The Prisma version extraction uses a shell one-liner:

COPY package.json package-lock.json ./
COPY prisma ./prisma/
COPY prisma.config.mjs ./
RUN PRISMA_VERSION=$(node -p "require('./package.json').devDependencies?.prisma || require('./package.json').dependencies?.prisma") && \
    ADAPTER_PG_VERSION=$(node -p "require('./package.json').dependencies?.['@prisma/adapter-pg'] || ''") && \
    DOTENV_VERSION=$(node -p "require('./package.json').dependencies?.dotenv || ''") && \
    npm install prisma@$PRISMA_VERSION @prisma/client@$PRISMA_VERSION @prisma/adapter-pg@$ADAPTER_PG_VERSION dotenv@$DOTENV_VERSION && \
    npx prisma generate

Prisma 7 CLI no longer auto-loads .env files. The prisma.config.mjs file imports dotenv/config to handle local env loading; in Docker, POSTGRES_URL is injected via docker-compose's env_file.
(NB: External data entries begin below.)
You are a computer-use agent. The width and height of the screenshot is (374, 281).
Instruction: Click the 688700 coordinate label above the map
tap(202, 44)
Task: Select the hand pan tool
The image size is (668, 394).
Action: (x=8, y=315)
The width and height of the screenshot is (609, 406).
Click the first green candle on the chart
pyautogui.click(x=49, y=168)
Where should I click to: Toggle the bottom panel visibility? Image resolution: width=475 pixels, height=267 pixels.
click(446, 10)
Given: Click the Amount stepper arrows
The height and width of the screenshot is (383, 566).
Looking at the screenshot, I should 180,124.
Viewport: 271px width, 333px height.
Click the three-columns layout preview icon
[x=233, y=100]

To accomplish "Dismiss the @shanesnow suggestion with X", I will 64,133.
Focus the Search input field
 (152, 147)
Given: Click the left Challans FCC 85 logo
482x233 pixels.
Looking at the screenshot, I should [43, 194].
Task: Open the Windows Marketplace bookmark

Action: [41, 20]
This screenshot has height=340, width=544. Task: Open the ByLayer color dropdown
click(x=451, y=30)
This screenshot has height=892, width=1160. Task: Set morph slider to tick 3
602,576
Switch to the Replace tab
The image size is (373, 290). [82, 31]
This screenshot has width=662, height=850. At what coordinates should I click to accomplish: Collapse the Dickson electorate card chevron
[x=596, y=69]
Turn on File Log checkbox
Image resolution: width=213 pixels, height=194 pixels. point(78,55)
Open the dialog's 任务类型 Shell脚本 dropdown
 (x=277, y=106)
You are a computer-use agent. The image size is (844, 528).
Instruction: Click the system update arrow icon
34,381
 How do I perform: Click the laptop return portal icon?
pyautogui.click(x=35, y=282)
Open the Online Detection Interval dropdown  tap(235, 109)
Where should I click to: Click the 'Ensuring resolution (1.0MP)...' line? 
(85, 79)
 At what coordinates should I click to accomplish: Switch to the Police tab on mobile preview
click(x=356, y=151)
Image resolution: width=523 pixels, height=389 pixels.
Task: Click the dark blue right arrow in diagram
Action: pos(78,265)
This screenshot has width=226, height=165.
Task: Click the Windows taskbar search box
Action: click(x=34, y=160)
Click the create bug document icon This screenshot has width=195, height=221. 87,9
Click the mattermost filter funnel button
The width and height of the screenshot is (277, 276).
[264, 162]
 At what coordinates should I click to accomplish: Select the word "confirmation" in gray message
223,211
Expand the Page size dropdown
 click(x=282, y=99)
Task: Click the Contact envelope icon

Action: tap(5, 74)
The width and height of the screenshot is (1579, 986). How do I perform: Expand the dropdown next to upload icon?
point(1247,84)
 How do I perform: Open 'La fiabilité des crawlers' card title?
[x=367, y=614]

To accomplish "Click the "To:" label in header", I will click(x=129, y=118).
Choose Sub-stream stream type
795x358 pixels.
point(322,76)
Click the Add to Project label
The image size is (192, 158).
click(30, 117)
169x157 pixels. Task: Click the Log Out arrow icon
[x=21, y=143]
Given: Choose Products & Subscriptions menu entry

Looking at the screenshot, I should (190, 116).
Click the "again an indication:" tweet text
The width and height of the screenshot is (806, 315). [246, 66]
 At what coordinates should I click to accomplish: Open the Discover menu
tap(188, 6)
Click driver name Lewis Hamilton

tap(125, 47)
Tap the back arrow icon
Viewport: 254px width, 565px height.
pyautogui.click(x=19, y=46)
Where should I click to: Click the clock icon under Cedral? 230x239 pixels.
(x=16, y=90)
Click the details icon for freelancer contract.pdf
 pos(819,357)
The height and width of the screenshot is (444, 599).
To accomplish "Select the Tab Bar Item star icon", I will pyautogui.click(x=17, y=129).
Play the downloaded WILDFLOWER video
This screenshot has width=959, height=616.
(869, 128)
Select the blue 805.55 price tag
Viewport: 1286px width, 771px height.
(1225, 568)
This keeps the migrate image small — it carries only the Prisma CLI, not the entire application dependency tree.

Dockerfile.app

Image: ghcr.io/elfensky/helldiversbot:staging

Purpose: Runs the Next.js standalone server. This container never touches migrations.

Build stages:

StageBaseWhat it does
basenode:24-alpineInstalls tini and upgrades npm to 11.7.0
depsbaseRuns npm ci from lockfile; fails explicitly if lockfile is absent
builderbaseCopies node_modules from deps, copies source, runs npx prisma generate then npm run build
runnerbaseCopies only .next/standalone, .next/static, and public; runs as non-root user

Runner stage details:

  • ARG NODE_ENV=production — overridable at build time; staging CI passes NODE_ENV=staging
  • Creates system group nodejs (gid 1001) and user nextjs (uid 1001)
  • All copied files are --chown=nextjs:nodejs
  • USER nextjs is set before the entrypoint
  • OCI labels: org.opencontainers.image.source, org.opencontainers.image.licenses, org.opencontainers.image.title, version, description
  • Entrypoint: /sbin/tini --
  • CMD: node server.js (the Next.js standalone output file)
  • EXPOSE 3000, ENV PORT=3000, ENV HOSTNAME="0.0.0.0"
  • Healthcheck (Dockerfile-level): curl -f http://0.0.0.0:3000/api/healthcheck every 30s, timeout 5s, start period 5s, 3 retries

docker-compose.yml

migrate (helldiversbot-migrate:staging)
  env_file: .docker.env
  → runs once and exits

helldiversbot (helldiversbot:staging)
  env_file: .docker.env
  environment: SKIP_MIGRATIONS=true
  ports: 127.0.0.1:58102:3000
  restart: unless-stopped
  depends_on: migrate (condition: service_completed_successfully)
  healthcheck: curl localhost:3000/api/healthcheck every 60s, timeout 10s, 3 retries, 10s start_period

The port binding 127.0.0.1:58102:3000 deliberately limits exposure to the host loopback interface. External traffic must arrive through a reverse proxy (e.g., nginx or Caddy) on the host.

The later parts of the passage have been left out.